Benim EM ile ilgili en ufak bir sorunum yok. Olması için bir gerekçe mi var ?

Benim mühendislik mantığıma ters gelen uygulamaları sırf EM i bende kullanıyorum ve de beğeniyorum diye kabullenip yapılması gerekenleri yapmayanları, yanlış mühendislik uygulamalarını alkışlamamı beklemek hayalden öte gitmez

Sevgiyle kalın,

Alper Akman
13-10-2010, 10:20
Sevgili Dostlar,

Öncelikle Şubat ayından itibaren büyük bir hevesle tartışılıp ilk ve son olarak ANKARA'lı üyelerle yapılan toplantı ile kalan projemiz,Muratlı Kaymakamlığının bizimle temasa geçmesi ile tekrar şirketimizin gündemine gelmiş ve karşılıklı bilimsel yazışma ve teknik bilgi alış verişinden sonra 1,5 ay önce uygulamaya geçilmiştir,iki hafta sonra yoğun koku olan bölgede koku kesilmiş ve çevrede yaşıyanlar,hayvan otlatan çobanlar,şehir içindeki esnaf ve halk tarafından kokunun kesildiği teyid edilmiş bu durum İl çevre müdürü,muratlı belediye çalışanları,Sn Kaymakamımız,ilçede bulunan mülki amirler tarafından en önemlisi 116 ülkede insanlığa hizmet eden salt kar amacı olmayan EM Turkiye mühendisleri ve yöneticileri tarafından teyid edilmiştir.
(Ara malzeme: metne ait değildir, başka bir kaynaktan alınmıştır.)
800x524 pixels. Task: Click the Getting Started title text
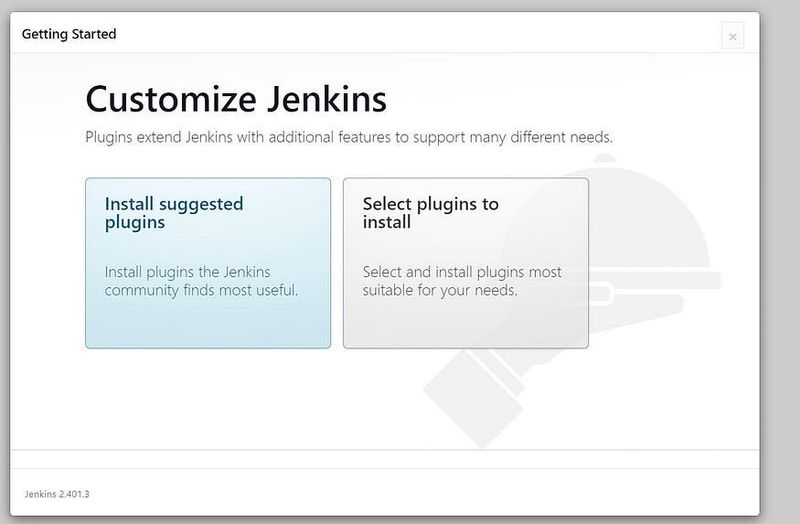click(x=69, y=34)
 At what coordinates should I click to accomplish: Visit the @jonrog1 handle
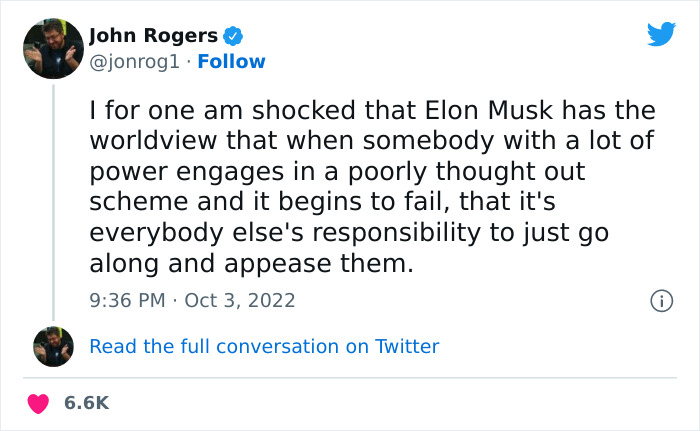click(134, 62)
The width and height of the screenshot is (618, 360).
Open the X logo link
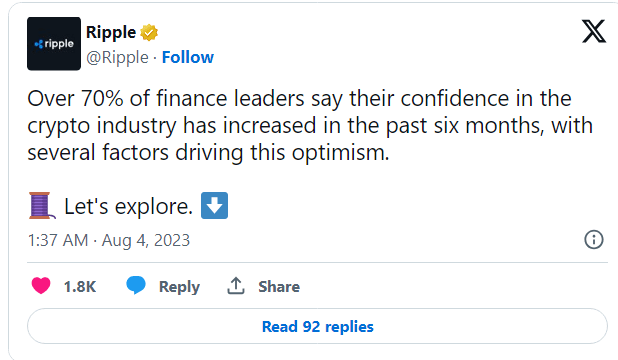coord(594,32)
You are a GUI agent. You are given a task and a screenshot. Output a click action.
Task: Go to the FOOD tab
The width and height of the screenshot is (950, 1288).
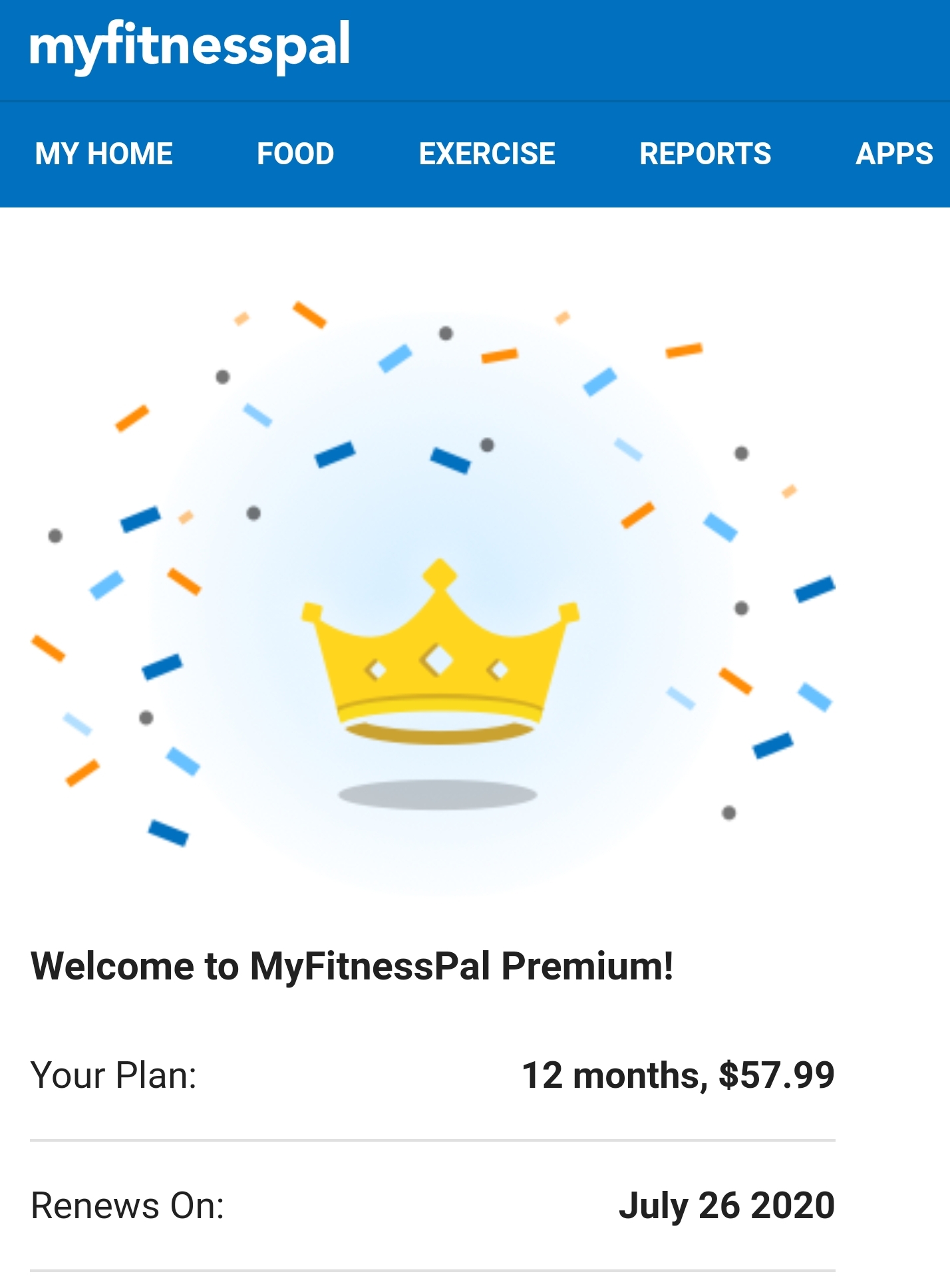(295, 154)
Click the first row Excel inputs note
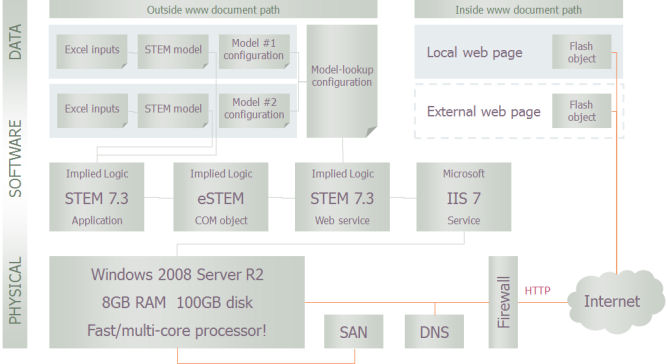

Tartışmaları yapan sizler konunun (doğasever dahil) amacını,ne zaman başladığını,ne zaman son bulduğunu,bu çalışmanın bir deneme olarak bir arge olup olmadığını,uygulamanın bölgede kirletiçilerin çözümünde ne gibi bir yarar sağlıyacağını,kirletiçileri çözerken geçecek zamanda bölge insanını bir nebze olsun rahatlatmak içinmi düşünüldüğünü vs,vs,vs bilmeden ve yapılan çalışmaları oturulan yerden bilmeden sadece birbirimizin gazına gaz vermek için yazılmış yorumlar olarak görüyorum.

Isteyen Ankara'ya gelir bende projenin amacını anlatırım ve yerindede istediklerini ispatlarım.Mesnetsiz şeyler yazarak zamanımızı boşa harcamayalım ve şuç teşkil edecek ithamlarda bulunup konuyu başka mecralara çekmiyelim.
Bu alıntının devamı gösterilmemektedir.